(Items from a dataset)
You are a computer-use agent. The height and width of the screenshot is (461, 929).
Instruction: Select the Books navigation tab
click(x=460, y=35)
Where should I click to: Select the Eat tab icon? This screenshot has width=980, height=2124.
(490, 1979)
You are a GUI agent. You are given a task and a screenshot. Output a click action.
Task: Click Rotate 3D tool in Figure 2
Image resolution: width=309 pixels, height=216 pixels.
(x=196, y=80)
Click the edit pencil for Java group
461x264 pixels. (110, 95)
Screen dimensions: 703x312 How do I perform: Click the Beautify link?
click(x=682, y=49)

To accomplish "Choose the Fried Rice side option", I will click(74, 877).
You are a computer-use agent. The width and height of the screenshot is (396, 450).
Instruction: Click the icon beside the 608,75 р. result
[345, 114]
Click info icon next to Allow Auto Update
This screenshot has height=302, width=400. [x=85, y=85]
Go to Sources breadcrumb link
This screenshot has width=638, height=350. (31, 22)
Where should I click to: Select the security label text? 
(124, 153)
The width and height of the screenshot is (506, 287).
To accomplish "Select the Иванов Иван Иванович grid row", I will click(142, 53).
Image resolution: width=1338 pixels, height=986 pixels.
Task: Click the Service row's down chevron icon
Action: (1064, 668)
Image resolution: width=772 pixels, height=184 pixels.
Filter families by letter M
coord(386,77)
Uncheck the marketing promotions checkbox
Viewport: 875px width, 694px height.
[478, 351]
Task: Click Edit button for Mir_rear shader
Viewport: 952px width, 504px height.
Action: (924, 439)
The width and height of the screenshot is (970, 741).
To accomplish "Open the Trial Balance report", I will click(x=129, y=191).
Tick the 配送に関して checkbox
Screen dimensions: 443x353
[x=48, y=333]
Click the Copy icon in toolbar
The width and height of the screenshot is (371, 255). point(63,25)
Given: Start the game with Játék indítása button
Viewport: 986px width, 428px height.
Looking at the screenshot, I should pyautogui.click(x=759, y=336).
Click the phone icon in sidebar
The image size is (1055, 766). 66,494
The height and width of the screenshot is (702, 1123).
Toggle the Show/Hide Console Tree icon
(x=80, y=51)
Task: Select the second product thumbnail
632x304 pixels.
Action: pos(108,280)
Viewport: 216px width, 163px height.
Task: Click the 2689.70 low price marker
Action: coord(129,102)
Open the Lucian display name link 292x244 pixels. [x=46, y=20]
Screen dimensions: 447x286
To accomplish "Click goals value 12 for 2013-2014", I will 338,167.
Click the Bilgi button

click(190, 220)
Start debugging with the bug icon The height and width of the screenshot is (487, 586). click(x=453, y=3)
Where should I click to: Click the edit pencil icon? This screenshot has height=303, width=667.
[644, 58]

*PROBLEM REQUIREMENTS*.
All lines with the word "agent" are needed; pull them from the entries and copy each.

*COMPLETED EXERCISE*.
You are a computer-use agent. The height and width of the screenshot is (461, 929).
You are a GUI agent. You are given a task and a screenshot. Output a click action.
You are a computer-use agent. The width and height of the screenshot is (396, 450).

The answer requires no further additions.